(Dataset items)
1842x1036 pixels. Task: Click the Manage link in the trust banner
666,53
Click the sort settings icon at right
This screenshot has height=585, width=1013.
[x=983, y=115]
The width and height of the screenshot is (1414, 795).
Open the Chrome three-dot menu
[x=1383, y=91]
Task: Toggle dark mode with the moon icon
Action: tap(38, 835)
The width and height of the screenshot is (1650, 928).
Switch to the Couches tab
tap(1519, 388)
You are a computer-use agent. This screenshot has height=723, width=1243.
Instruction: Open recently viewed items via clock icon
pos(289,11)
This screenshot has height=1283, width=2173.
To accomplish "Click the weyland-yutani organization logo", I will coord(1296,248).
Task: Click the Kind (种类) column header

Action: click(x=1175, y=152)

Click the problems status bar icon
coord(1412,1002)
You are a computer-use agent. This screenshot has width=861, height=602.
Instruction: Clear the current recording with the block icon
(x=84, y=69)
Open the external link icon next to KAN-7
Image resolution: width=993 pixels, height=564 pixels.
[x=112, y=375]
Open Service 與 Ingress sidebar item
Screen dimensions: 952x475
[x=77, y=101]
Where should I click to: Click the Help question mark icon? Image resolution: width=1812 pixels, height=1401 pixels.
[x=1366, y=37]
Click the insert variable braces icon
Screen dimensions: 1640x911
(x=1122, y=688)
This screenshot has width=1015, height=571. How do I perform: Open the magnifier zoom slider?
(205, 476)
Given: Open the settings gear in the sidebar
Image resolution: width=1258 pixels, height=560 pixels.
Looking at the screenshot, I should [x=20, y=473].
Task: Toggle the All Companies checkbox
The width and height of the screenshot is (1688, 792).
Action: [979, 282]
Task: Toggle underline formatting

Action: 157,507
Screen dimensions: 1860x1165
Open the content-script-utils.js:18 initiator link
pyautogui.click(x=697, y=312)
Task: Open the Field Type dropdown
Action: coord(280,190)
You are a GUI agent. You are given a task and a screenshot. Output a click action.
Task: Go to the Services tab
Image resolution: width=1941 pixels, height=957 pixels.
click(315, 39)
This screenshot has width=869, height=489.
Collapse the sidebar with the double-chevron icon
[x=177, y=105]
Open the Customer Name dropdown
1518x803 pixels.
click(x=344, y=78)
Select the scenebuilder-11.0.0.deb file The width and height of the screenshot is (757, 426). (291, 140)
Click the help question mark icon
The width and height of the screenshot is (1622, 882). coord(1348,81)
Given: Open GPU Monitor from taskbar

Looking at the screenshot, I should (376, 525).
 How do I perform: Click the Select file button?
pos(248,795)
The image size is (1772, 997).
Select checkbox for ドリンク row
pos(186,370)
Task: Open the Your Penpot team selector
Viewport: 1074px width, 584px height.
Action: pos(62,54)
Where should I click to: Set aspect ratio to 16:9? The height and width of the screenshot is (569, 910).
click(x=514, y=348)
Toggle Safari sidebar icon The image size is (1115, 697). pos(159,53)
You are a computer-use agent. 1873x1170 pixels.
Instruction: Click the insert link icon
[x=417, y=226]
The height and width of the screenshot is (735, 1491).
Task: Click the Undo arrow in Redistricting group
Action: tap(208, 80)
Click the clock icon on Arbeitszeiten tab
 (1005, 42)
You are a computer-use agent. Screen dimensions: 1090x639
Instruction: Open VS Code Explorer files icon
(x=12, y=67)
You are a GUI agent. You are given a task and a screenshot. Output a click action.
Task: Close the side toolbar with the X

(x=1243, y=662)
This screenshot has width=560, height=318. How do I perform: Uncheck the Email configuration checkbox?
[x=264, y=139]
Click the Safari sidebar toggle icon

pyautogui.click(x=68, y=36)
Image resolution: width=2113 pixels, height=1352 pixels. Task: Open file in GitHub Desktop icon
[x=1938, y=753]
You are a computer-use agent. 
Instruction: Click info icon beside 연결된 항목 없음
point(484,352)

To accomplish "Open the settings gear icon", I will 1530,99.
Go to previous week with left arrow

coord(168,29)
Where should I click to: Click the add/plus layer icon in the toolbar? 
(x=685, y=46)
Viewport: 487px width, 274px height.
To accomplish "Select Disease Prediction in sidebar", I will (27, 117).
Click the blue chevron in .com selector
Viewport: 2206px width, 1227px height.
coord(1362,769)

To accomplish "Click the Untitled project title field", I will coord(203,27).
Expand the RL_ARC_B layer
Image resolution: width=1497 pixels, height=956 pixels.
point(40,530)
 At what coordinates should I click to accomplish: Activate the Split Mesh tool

REQUIRED WORK => Quote each line of the data above exactly as written.

EXERCISE RESULT =>
1842x1036 pixels. Task: Click the Manage link in the trust banner
666,53
Click the sort settings icon at right
This screenshot has height=585, width=1013.
[x=983, y=115]
The width and height of the screenshot is (1414, 795).
Open the Chrome three-dot menu
[x=1383, y=91]
Task: Toggle dark mode with the moon icon
Action: tap(38, 835)
The width and height of the screenshot is (1650, 928).
Switch to the Couches tab
tap(1519, 388)
You are a computer-use agent. This screenshot has height=723, width=1243.
Instruction: Open recently viewed items via clock icon
pos(289,11)
This screenshot has height=1283, width=2173.
To accomplish "Click the weyland-yutani organization logo", I will coord(1296,248).
Task: Click the Kind (种类) column header

Action: click(x=1175, y=152)

Click the problems status bar icon
coord(1412,1002)
You are a computer-use agent. This screenshot has width=861, height=602.
Instruction: Clear the current recording with the block icon
(x=84, y=69)
Open the external link icon next to KAN-7
Image resolution: width=993 pixels, height=564 pixels.
[x=112, y=375]
Open Service 與 Ingress sidebar item
Screen dimensions: 952x475
[x=77, y=101]
Where should I click to: Click the Help question mark icon? Image resolution: width=1812 pixels, height=1401 pixels.
[x=1366, y=37]
Click the insert variable braces icon
Screen dimensions: 1640x911
(x=1122, y=688)
This screenshot has width=1015, height=571. How do I perform: Open the magnifier zoom slider?
(205, 476)
Given: Open the settings gear in the sidebar
Image resolution: width=1258 pixels, height=560 pixels.
Looking at the screenshot, I should [x=20, y=473].
Task: Toggle the All Companies checkbox
The width and height of the screenshot is (1688, 792).
Action: [979, 282]
Task: Toggle underline formatting

Action: 157,507
Screen dimensions: 1860x1165
Open the content-script-utils.js:18 initiator link
pyautogui.click(x=697, y=312)
Task: Open the Field Type dropdown
Action: coord(280,190)
You are a GUI agent. You are given a task and a screenshot. Output a click action.
Task: Go to the Services tab
Image resolution: width=1941 pixels, height=957 pixels.
click(315, 39)
This screenshot has width=869, height=489.
Collapse the sidebar with the double-chevron icon
[x=177, y=105]
Open the Customer Name dropdown
1518x803 pixels.
click(x=344, y=78)
Select the scenebuilder-11.0.0.deb file The width and height of the screenshot is (757, 426). (291, 140)
Click the help question mark icon
The width and height of the screenshot is (1622, 882). coord(1348,81)
Given: Open GPU Monitor from taskbar

Looking at the screenshot, I should (376, 525).
 How do I perform: Click the Select file button?
pos(248,795)
The image size is (1772, 997).
Select checkbox for ドリンク row
pos(186,370)
Task: Open the Your Penpot team selector
Viewport: 1074px width, 584px height.
Action: pos(62,54)
Where should I click to: Set aspect ratio to 16:9? The height and width of the screenshot is (569, 910).
click(x=514, y=348)
Toggle Safari sidebar icon The image size is (1115, 697). pos(159,53)
You are a computer-use agent. 1873x1170 pixels.
Instruction: Click the insert link icon
[x=417, y=226]
The height and width of the screenshot is (735, 1491).
Task: Click the Undo arrow in Redistricting group
Action: tap(208, 80)
Click the clock icon on Arbeitszeiten tab
 (1005, 42)
You are a computer-use agent. Screen dimensions: 1090x639
Instruction: Open VS Code Explorer files icon
(x=12, y=67)
You are a GUI agent. You are given a task and a screenshot. Output a click action.
Task: Close the side toolbar with the X

(x=1243, y=662)
This screenshot has width=560, height=318. How do I perform: Uncheck the Email configuration checkbox?
[x=264, y=139]
Click the Safari sidebar toggle icon

pyautogui.click(x=68, y=36)
Image resolution: width=2113 pixels, height=1352 pixels. Task: Open file in GitHub Desktop icon
[x=1938, y=753]
You are a computer-use agent. 
Instruction: Click info icon beside 연결된 항목 없음
point(484,352)

To accomplish "Open the settings gear icon", I will 1530,99.
Go to previous week with left arrow

coord(168,29)
Where should I click to: Click the add/plus layer icon in the toolbar? 
(x=685, y=46)
Viewport: 487px width, 274px height.
To accomplish "Select Disease Prediction in sidebar", I will (27, 117).
Click the blue chevron in .com selector
Viewport: 2206px width, 1227px height.
coord(1362,769)

To accomplish "Click the Untitled project title field", I will coord(203,27).
Expand the RL_ARC_B layer
Image resolution: width=1497 pixels, height=956 pixels.
point(40,530)
 At what coordinates should I click to accomplish: Activate the Split Mesh tool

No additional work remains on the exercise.